具体的には、要介護対象である高齢者の自立支援や重度化防止を目的に、ご本人の状態を数字等のデータをもって客観的に評価することで、「エビデンス(根拠)のある介護」を提供する試みである。
これにより、介護の質の向上や介助の適切性と標準化、生産性の向上につなげるといった効果も期待されている。
それは個々の介護事業所の枠を超えてLIFEと呼ばれる科学的介護情報システムにデータベースとして集約し、分析・フィードバックをサイクルすることでより高い効果的な介護につなげる展望もある。
しかし、その明確な効果は今のところ耳にすることはない。むしろ、参加する事業所の不足、セキュリティの問題、導入コストや運用の手間といった課題が解消されていない様子が伺える。
このあたりは想定されていたが、1番の問題なのはせっかく集めたデータをどのように効果的に活用するのかが未だ曖昧なことである。
このような現状になっているのは、介護業界において「科学的介護」以前に「論理的介護」が養われていないからだと思う。
介護が優先すべきは、科学(サイエンス)よりも論理(ロジカル)だ。
ここで言う論理とは、論理的思考(ロジカルシンキング)と置き換えていい。つまり、目の前の事象や目的に沿って集められた情報を整理・分類化し、推論や仮説を立てて、アクションに活かすためのプロセスである。
論理の組み立てができない、論理的思考ができないと、いくらエビデンスを集めたところで「たくさん情報が集まった・・・で、どうする?」となってしまう。

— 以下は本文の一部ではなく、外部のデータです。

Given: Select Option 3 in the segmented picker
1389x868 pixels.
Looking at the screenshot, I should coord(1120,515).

それは料理できない人が無目的に食材を買って途方に暮れるようなものだ。
だからこそ、科学(サイエンス)以前に論理(ロジカル)を優先したほうが良いのだ。
ちなみに、論理というと数字や数式といったイメージを持つ方もいると思うが、論理には事象や情報を言語化にするスキルが求められる。それは科学も同様である。
このあたりの啓蒙や教育も不足したままデータだけ集めても、そのうち空中分解してしまいかねない。LIFEを活かすならば、今からでも介護育成において論理(ロジカル)に力を注いだほうが良いと思う。

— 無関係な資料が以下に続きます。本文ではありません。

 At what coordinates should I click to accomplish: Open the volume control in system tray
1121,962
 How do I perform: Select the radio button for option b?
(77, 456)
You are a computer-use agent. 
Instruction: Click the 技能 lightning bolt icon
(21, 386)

論理(ロジカル)の育成だけではない。情報リテラシーといった分野も必要である。それは現役の介護従事者だけでなく、これから社会に出る学生たちも必要だし、何なら小中学校から養われるべきテーマとも言える。
「論理とはどのように養えばいいのか?」という疑問もあると思う。それは別に小難しい哲学書を読むとかいう話ではない。これはあくまで参考としてお伝えしたいこととして、それこそ中学校レベルの数学を学ぶことをお勧めする。
これは個人の感想に過ぎないが、大人になって改めて数学を学んでみると意外に面白いことに気付く。そして意外に問題も解ける楽しさもあるし、分からなくても納得できる面白さもある。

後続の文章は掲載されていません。